> What the task asks: Look through the records and copy each line that has "link" in it.

Dataset excerpts
---------------
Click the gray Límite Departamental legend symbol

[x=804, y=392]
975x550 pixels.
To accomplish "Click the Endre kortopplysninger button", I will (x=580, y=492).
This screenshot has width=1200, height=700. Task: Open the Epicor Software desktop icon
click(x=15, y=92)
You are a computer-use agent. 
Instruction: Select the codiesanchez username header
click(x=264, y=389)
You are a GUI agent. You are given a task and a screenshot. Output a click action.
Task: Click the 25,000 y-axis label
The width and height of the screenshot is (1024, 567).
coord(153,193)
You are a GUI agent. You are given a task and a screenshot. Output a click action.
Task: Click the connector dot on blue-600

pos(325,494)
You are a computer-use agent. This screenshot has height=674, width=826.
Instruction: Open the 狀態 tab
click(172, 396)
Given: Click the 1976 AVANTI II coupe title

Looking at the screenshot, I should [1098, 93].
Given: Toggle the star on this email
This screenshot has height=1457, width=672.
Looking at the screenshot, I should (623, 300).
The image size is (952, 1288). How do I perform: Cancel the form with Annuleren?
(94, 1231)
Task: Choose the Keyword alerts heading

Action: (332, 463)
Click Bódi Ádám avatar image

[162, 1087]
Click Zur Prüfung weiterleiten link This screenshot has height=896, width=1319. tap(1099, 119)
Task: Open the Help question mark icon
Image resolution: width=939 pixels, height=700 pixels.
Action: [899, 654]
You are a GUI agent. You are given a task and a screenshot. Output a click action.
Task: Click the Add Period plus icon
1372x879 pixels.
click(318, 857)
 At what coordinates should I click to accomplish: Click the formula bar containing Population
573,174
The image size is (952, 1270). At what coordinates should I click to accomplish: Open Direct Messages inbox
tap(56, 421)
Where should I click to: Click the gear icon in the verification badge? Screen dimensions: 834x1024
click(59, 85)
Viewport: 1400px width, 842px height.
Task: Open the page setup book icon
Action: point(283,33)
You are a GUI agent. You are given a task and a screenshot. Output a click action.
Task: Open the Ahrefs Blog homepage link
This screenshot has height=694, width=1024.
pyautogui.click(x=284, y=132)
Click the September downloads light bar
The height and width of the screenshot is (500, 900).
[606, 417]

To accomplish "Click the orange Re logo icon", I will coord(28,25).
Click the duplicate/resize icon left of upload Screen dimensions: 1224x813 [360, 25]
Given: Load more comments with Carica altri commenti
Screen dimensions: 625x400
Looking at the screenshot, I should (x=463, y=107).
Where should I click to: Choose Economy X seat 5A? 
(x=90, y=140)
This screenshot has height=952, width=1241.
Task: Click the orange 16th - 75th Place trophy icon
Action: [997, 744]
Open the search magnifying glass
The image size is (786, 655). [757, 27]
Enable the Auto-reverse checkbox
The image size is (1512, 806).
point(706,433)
---------------
> Exercise answer:
Click Zur Prüfung weiterleiten link This screenshot has height=896, width=1319. tap(1099, 119)
Task: Open the Ahrefs Blog homepage link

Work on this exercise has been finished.